In a separate case, the European Commission fined Google €4.3 billion (£3.8bn) in 2018 for abusing its dominant position in search by requiring Android smartphone manufacturers to pre-install Google's apps - or else they would not be allowed access to Google Play services. (Alphabet-owned) Google's appeal failed other than by achieving a small reduction in the fine. I don't suppose, though, that the size of the fine meant very much to a group then valued at $1.4 trillion.
And in a third case, the Commission fined Google a further €1.5bn (£1.3bn) for restricting publishers (until 2016) from displaying rival search ads on their websites, thus using its dominant position to shield itself from the full force of competition.
And the Commission began a second assault on Google in 2016 when it accused it of abusing the dominant position of its Android operating system, for instance by placing requirements on mobile (cellphone) manufacturers to pre-install some Google products. This is a similar accusation to that which led to Microsoft being fined many hundreds of millions of Euros for tying the installation of Microsoft operating systems to the installation of Internet Explorer and Windows Media Player.

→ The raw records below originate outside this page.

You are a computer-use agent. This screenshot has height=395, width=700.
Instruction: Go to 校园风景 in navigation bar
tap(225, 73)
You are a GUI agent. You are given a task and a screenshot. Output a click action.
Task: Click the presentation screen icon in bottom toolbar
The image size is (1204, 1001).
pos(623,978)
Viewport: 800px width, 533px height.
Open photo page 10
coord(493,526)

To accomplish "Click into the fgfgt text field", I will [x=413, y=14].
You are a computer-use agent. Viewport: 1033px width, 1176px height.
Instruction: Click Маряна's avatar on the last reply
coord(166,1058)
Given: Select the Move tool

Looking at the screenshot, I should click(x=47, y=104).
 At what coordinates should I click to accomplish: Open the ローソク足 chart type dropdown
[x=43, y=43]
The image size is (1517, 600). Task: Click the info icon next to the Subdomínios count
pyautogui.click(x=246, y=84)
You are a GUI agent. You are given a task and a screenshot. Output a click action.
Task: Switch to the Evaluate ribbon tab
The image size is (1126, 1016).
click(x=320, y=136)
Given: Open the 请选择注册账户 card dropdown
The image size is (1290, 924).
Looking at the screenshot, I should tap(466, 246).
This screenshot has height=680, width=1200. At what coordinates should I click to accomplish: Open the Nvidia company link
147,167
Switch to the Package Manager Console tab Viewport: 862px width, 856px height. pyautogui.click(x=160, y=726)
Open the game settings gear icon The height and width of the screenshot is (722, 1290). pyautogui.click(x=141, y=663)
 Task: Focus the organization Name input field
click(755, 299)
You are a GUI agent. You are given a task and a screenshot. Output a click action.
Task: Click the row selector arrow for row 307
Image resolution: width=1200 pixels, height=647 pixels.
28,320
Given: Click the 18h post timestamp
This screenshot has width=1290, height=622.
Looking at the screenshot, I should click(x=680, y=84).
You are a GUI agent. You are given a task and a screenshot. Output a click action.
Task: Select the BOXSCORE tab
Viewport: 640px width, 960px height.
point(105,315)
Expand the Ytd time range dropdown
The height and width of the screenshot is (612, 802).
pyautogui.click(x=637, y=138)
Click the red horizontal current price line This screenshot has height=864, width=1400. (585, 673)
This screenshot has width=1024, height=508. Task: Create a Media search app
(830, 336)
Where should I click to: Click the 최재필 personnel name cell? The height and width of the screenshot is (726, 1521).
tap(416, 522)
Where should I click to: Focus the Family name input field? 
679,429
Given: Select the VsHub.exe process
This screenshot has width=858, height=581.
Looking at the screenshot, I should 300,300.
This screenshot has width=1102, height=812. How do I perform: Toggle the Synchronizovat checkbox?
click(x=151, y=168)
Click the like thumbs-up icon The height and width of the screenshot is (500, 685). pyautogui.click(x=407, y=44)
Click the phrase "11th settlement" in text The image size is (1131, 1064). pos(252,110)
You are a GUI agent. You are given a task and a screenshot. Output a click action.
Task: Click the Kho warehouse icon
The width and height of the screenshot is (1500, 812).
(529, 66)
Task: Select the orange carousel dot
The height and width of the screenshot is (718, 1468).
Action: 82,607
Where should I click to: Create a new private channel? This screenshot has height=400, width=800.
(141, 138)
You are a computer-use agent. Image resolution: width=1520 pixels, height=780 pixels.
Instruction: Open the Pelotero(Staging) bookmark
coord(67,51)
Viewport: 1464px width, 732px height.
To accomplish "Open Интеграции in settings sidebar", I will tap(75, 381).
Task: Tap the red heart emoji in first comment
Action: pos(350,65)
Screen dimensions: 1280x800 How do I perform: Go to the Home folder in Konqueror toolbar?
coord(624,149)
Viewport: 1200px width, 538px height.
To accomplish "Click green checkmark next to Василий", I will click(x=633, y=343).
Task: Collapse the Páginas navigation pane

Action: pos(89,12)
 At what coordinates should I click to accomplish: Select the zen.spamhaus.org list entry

The Commission announced in December 2019 that was opening a fresh investigation into how Google and its partner companies gather, process, use and monetise data.
Other concerns about the behaviour of Google and the other Technology Giants are discussed here.
Apple
The European Commission opened two antitrust cases against Apple in 2020. One followed a complaint from Spotify and Kobo about Apple's 30% subscription fee charged in respect of customers who signed up to those services via Apple's App Store. The CMA opened a similar case in 2021, following the UK's Brexit from the EU.
The second EU case focused on whether Apple unfairly denies its 'tap and go' iPhone functionality to rival payment companies.
Other European Investigations
The European Commission announced in April 2015 that it was investigating Gazprom for abusing its dominant position in Eastern Europe by building artificial barriers which reduced its customers' ability to resell their gas to others.
It was reported in early 2016 that professional speed skater Claudia Pechstein had successfully persuaded the German courts that, since the German skating organisation controlled the market for speed skating events, its use of arbitration clauses binding athletes to use the International Court of Arbitration for Sport constituted an abuse of a dominant position under German antitrust law. (The case arose because the anti-doping authorities had found what they believed were abnormal levels of reticulocytes, or immature red blood cells, in Claudia's blood, often an indicator of doping. She says that the irregularity was the result of a congenital blood disorder.) The German court said it found a structural imbalance within the sports court that favored sports governing bodies over athletes. The imbalance, according to the court, arose from the composition of the Council whose 20 members are nominated primarily by international sporting organisations, and not by athletes. The decision is being appealed.
The European Court of Justice in 2014 confirmed a 2007 European Commission decision that MasterCard's interchange fees were anti-competitive. This led to a collective claim against MasterCard to be launched in the UK on behalf of all consumers.